Adamla kadın...
Bir kasaba kafesinde karşılıklı oturmuş kahve içiyorlar.
Yanı başlarındaki pencerenin önüne dizi dizi zeytinyağı şişeleri dizilmiş.
İçerisi loş, dışarıda öğle güneşi.
Kadın adama "artık başka şeylerden konuşalım" diyor. Hangi "başka şeyler"? Daha o gün tanışmışlar oysa...
Kadına bakıyorum.
Yüzünde zarif bir tül var sanki! Ardında bütün insanlığın sevinç ve acılarını saklayan bir tül!
Hatırlıyorum; 1990'ların ortasıydı. Yönettiğim dergiye kapak yapmıştım o güzel yüzü.
Ve şöyle bir başlık atmıştım: "Romeoların Jülyeti."
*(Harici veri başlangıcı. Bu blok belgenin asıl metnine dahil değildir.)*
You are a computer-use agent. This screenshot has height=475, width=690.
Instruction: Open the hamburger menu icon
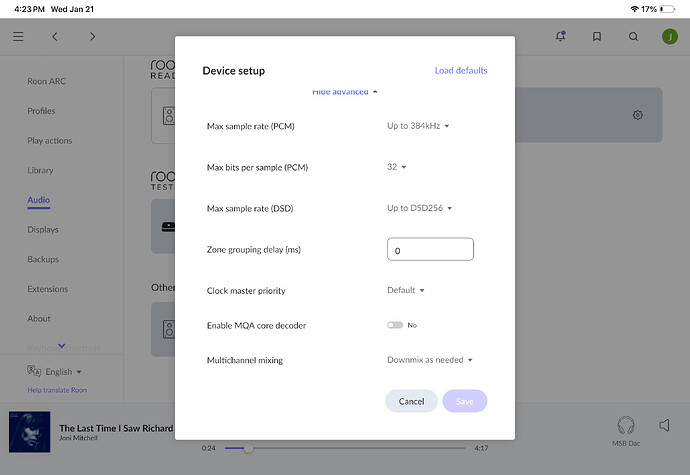point(18,37)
Çok zaman geçti. Çizgiler, izler, yorgunluklar, olgunluklar...
Ama yüzün etkisi hâlâ aynı!
Şimdi İranlı usta yönetmen Abbas Kiorastami'nin "Aslı Gibidir" (Copie Confirme) adlı yeni filmini izlerken...
Düşünüyorum da...
Ya Juliette Binoche oynamasaydı bu rolü...
Bu orta halli, iddiasız film böylesine duru biçimde insanın içine işler miydi hiç? Sanmam!